Jokowi memulai sepak terjangnya sebagai presiden Republik Indonesia dengan mengeluarkan kartu Indonesia Sehat, Indonesia pintar. Dibidang maritim ia memberi instruksi melalui Menteri Susi Pudjiastuti terhadap pencuri ikan di wilayah Perairan Indonesia yaitu penenggelaman kapal yang banyak diapresiasi oleh banyak kalangan. Ia juga membereskan banyak proyek pembangunan yang terbengkalai. mSelain itu ia membagikan seribu lebih traktor guna menggengjot produksi pertanian, mengundang investor asing dengan nilai investasi 300 Trilyun rupiah ketika ia berpidato di APEC. mNamun kebijakan lain yang ia keluarkan juga banyak diprotes oleh banyak kalangan misalnya menaikkan harga BBM (Bahan Bakar Minyak), penunjukan Budi Gunawan sebagai Kapolri yang kemudian batal karena berseteru dengan KPK.

Hingga penandatangan surat Perpres mengenai Kenaikan uang muka Mobil pejabat yang ia tidak ketahui sehingga banyak menimbulkan protes.

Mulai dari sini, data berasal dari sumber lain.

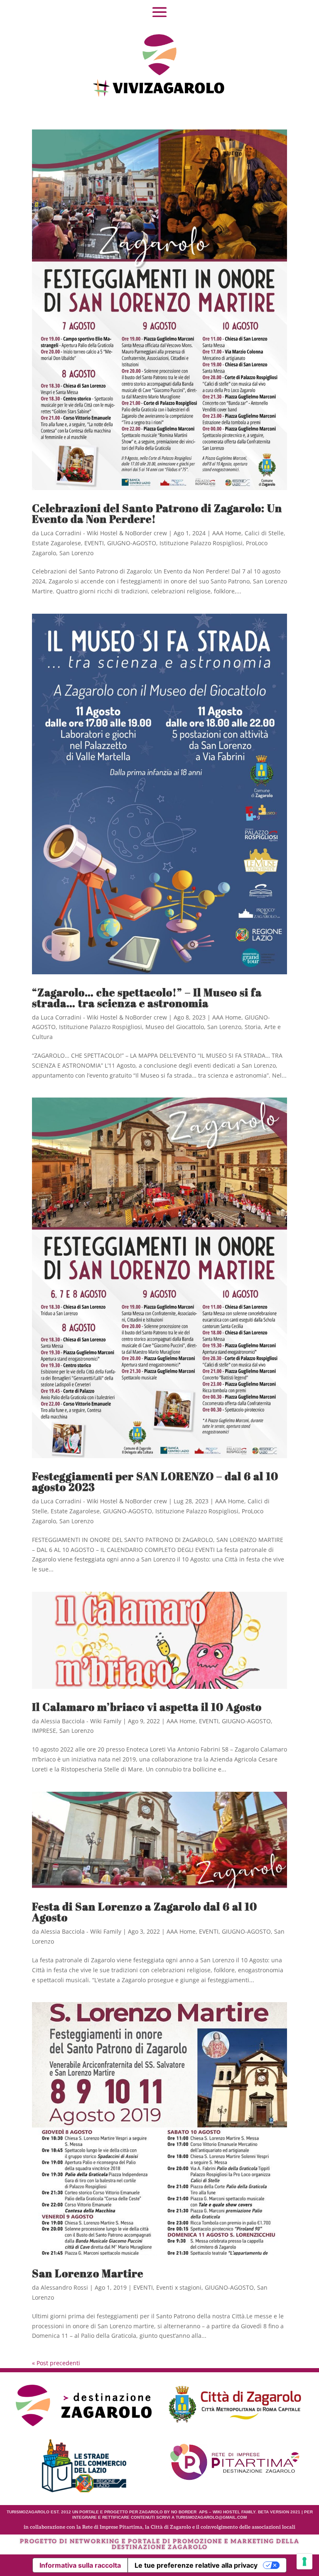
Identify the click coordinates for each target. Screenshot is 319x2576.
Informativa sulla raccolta (80, 2565)
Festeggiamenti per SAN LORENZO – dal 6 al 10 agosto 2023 (155, 1481)
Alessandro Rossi (64, 2287)
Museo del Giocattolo (174, 1027)
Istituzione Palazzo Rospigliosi (201, 543)
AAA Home (226, 533)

Banyak yang menilai ia sebagai tokoh pemimpin yang banyak membawa perubahan besar baik itu di ketika menjabat sebagai Walikota Solo dan Gubernur Jakarta. Terlepas dari banyaknya kontroversi mengenai kebijakan Presiden Jokowi atau Joko Widodo, namun Jokowi merupakan sosok yang patut menjadi perhatian, bagaimana tidak hanya dalam waktu kurang dari sepuluh tahun saja ia berhasil mencapai puncak sebagai orang nomor satu di Indonesia. Tak heran jika tahun 2014 majalah TIME menjadikan wajah Jokowi sebagai cover dari majalah tersebut dan menyebutnya sebagai ‘person of the year‘ dan juga memasukkan dirinya sebagai salah satu pemimpin terbaik di dunia.

Menjadi Calon Presiden 2019
Pada bulan Agustus 2019, Jokowi melakukan deklarasi untuk kembali menjadi calon Presiden Republik Indonesia pada tahun 2019. Jokowi berpasangan dengan seorang ulama yakni KH Ma’ruf Amin sebagai calon wakil presiden Indonesia pada pilpres 2019 mendatang.